Task input —
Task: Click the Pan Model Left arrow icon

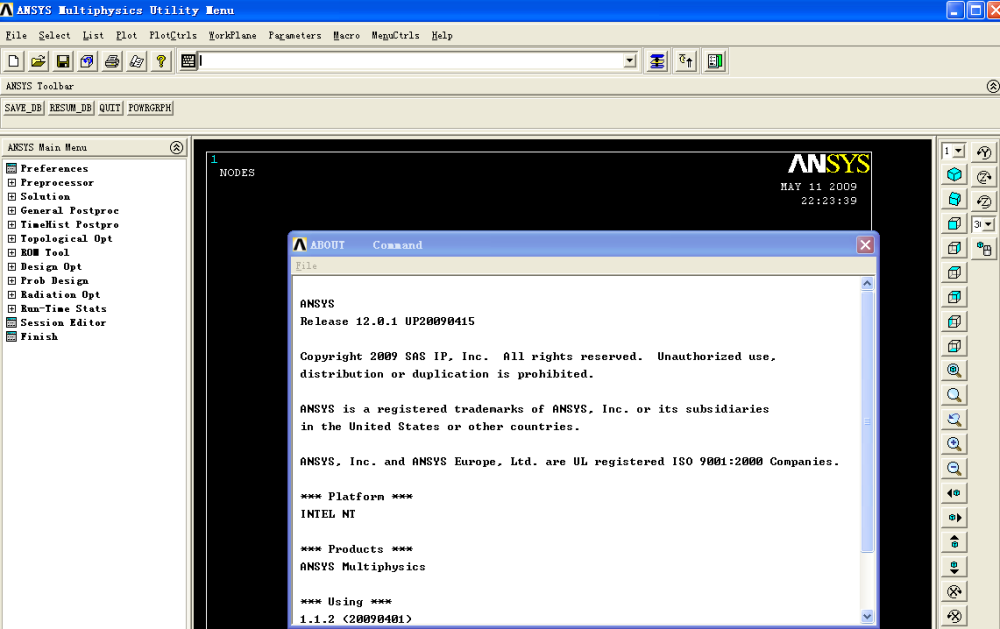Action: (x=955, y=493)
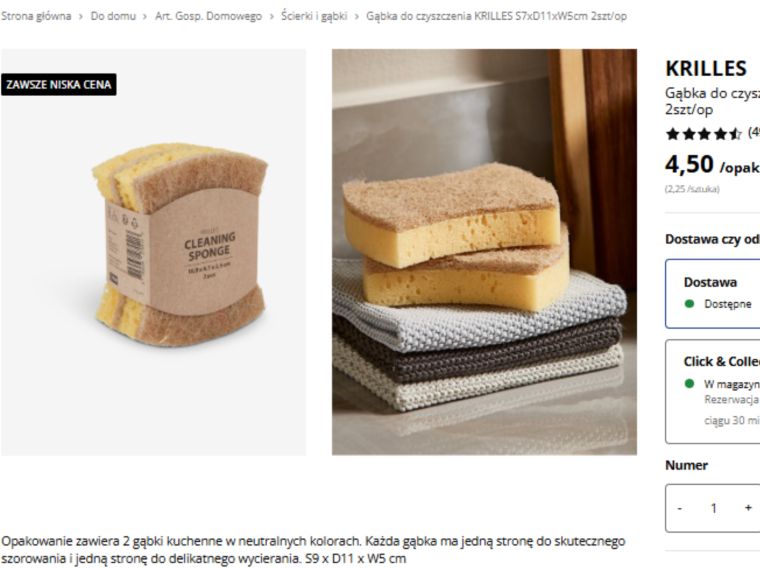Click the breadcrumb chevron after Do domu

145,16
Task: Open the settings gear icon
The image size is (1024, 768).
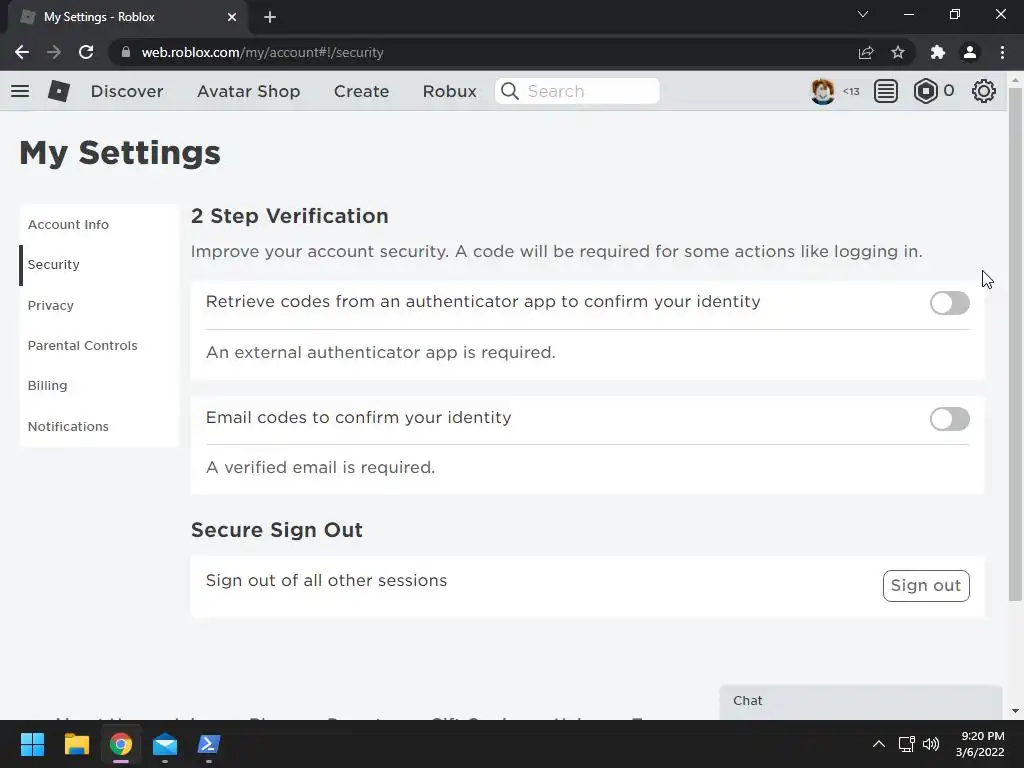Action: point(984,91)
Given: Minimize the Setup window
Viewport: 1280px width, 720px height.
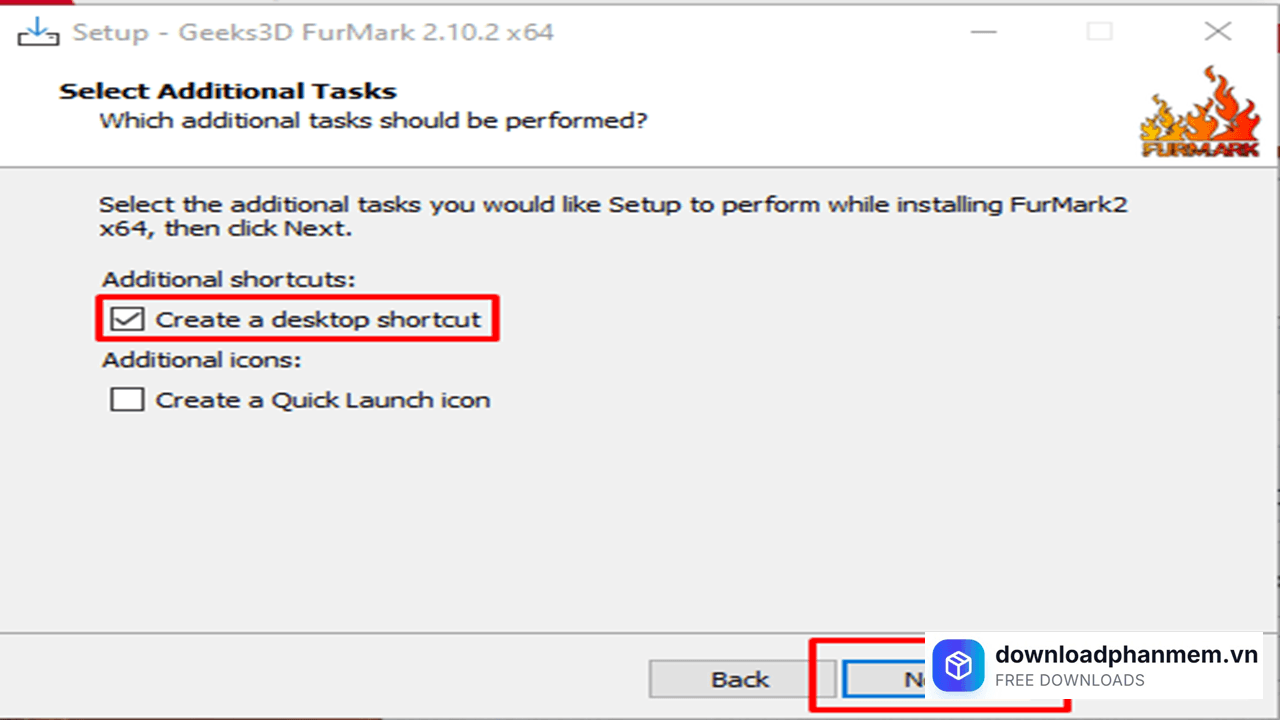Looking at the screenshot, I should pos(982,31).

==

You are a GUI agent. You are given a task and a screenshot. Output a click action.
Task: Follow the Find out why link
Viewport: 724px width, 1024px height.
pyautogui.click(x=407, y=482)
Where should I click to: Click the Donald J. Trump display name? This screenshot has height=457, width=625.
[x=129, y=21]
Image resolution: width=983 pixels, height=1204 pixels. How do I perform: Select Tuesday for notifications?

Written request — Copy the lines from the one containing "You are a GUI" to the one containing "Image resolution: width=983", including both of those lines, with no changes.

Correct result —
You are a GUI agent. You are given a task and a screenshot. Output a click action.
Task: Follow the Find out why link
Viewport: 724px width, 1024px height.
pyautogui.click(x=407, y=482)
Where should I click to: Click the Donald J. Trump display name? This screenshot has height=457, width=625.
[x=129, y=21]
Image resolution: width=983 pixels, height=1204 pixels. How do I perform: Select Tuesday for notifications?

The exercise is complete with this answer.